A study published in 2009 in the journal Pediatrics studied the links between recess and classroom behavior among about 11,000 children age 8 and 9. Those who had more than 15 minutes of recess a day showed better behavior in class than those who had little or none. Although disadvantaged children were more likely to be denied recess, the association between better behavior and recess time held up even after researchers controlled for a number of variables, including sex, ethnicity, public or private school and class size.
The lead researcher, Dr. Romina M. Barros, a pediatrician and an assistant clinical professor at the Albert Einstein College of Medicine, said the findings were important because many schools did not view recess as essential to education.
“Sometimes you need data published for people at the educational level to start believing it has an impact,” she said. “We should understand that kids need that break because the brain needs that break.”
--excerpt from a New York Times article by Tara Parker-Pope
You should read the whole article – it's great. It did hit a nerve with me, however, because of how recently I was teaching in the classroom. I immediately recalled several instances that bear out how desperately children need regular breaks from formal classroom instruction, and how doing more and more of the same in order to remediate just doesn't prove to be effective.
One semester, I volunteered to teach remedial math to a group of third graders late in the day once or twice a week. I looked forward to being able to help these kids and boost their confidence by being able to spend quality time with them in a small group setting. The school, which was a failing urban school, was so happy to be able to run this program in order to offer their failing students some extra help.
We had excellent motives. Having the right heart doesn't always a remedy bring, however.
The kids enjoyed the math games, they enjoyed the new pencils I had, and they loved the chance to be in my room instead of their own. But did the semester of more math yield happy results? One girl was so exhausted that she fell asleep on the desk night after night. I remember looking into glassy eyes wondering if anything was “going in” or if it was all bouncing off. Post tests confirmed my suspicions. No one scored higher than on the pre-test, and some of the kids actually scored lower.
The problem was two-fold. The kids were exhausted and brain dead after a long day in school. They had no more resources from which to pull. Additionally, the math material was exactly the same as the material they already didn't get in their classroom. It was just in a different format, differently illustrated, and differently packaged. What had not worked the first time with the kids, did not work then.
I was teaching in another urban school. The administration decided that kindergarten should not be allowed to have afternoon rest time because they were in a failing school and we had to take action to raise test scores at the earliest level. In spite of the impassioned appeals of the kindergarten teachers, the ruling went through.

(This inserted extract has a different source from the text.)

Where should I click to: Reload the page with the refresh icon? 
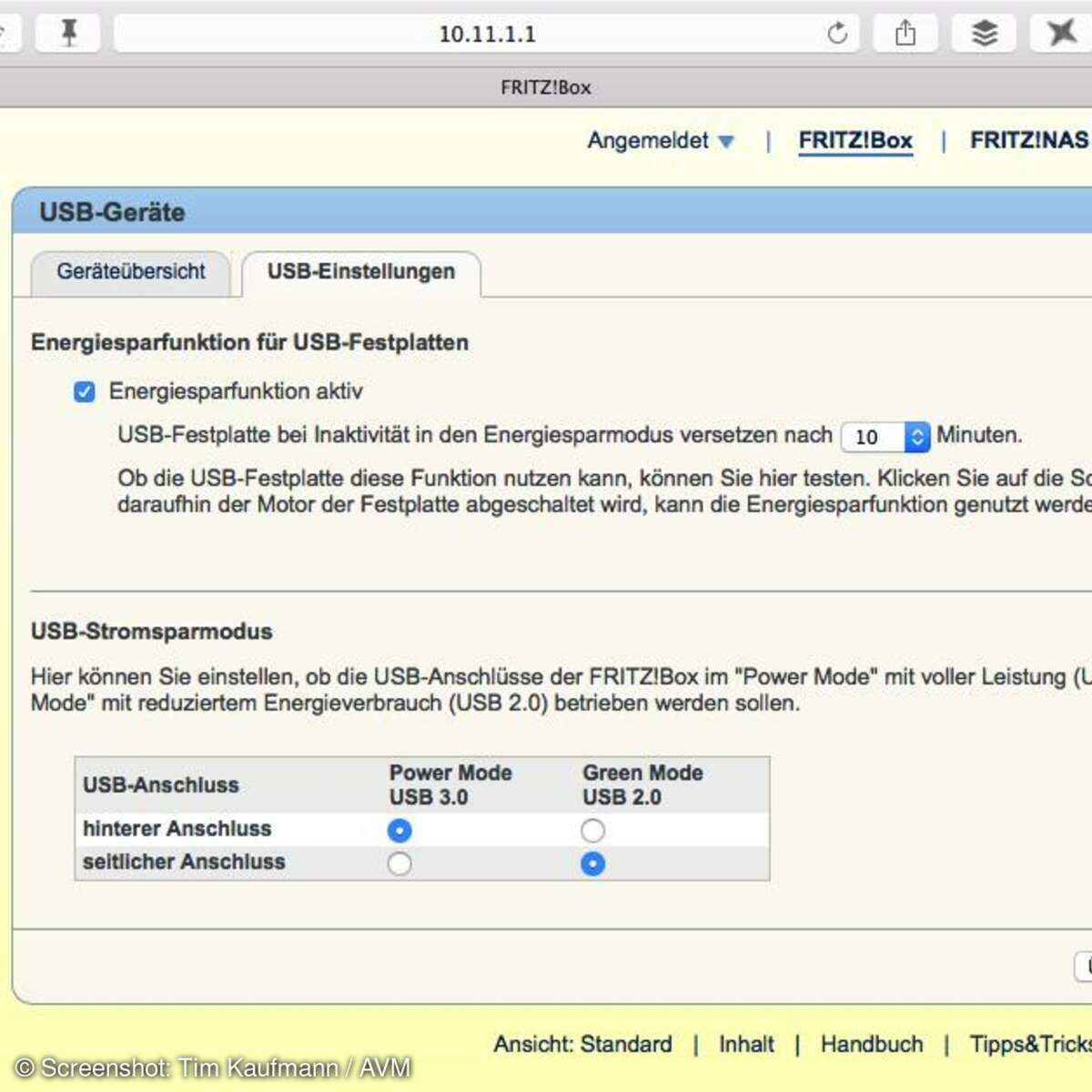[837, 34]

What the administration forgot is all the research and knowledge we have about exactly how many minutes a small child can focus on formal learning. Also forgotten was what we know about how children develop, how much rest they need, how much time they need for free play and discovery. I don’t have to tell you that scores did not improve because of cutting out nap time. What did happen was more and more children fell asleep on the floor before the end of the day. More and more little kids were became cranky and uncooperative.
I could talk all day about how children learn most easily and how that coordinates so beautifully with the ways in which young children develop naturally. We are not lacking in research. We don’t need new information. What we must do is begin to bring our practices in line with the knowledge we already have about children. What was true about how children develop 20 years ago is still true today. If children are failing it is because we have not adapted our teaching materials or our teaching style to what we have learned about kids.
As I read and re-read the article, I kept thinking each time the author cited new research and new studies, “But we know this already! Why are we still studying? Why can’t we return to what we knew about children 50 years ago? That they need to play and run and shout to be well developed.”
Next time, rather than disciplining a rowdy student by withholding recess, why not take that child outside and get him or her involved in a really physical running game? I guarantee the situation will improve if you take the child away from the classroom desk for a little while. Time taken out to do what is best for the child will mean time saved in the learning process afterwards. What children don’t need is more desk time!